#### Material provided ####
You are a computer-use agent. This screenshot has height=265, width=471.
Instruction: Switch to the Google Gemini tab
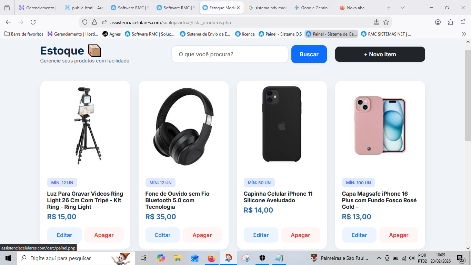coord(311,8)
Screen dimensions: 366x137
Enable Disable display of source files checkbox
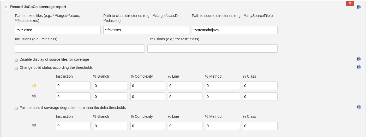(16, 60)
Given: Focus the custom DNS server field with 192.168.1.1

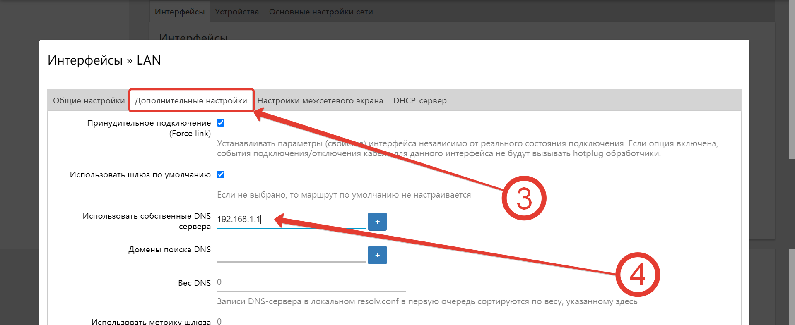Looking at the screenshot, I should pyautogui.click(x=290, y=220).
####
● **Requirement**:
The entries above are to be repeated in full, except for their pictures.

● **Task solution**:
You are a computer-use agent. This screenshot has height=265, width=471.
Instruction: Switch to the Google Gemini tab
coord(311,8)
Screen dimensions: 366x137
Enable Disable display of source files checkbox
(16, 60)
Given: Focus the custom DNS server field with 192.168.1.1

Looking at the screenshot, I should pyautogui.click(x=290, y=220).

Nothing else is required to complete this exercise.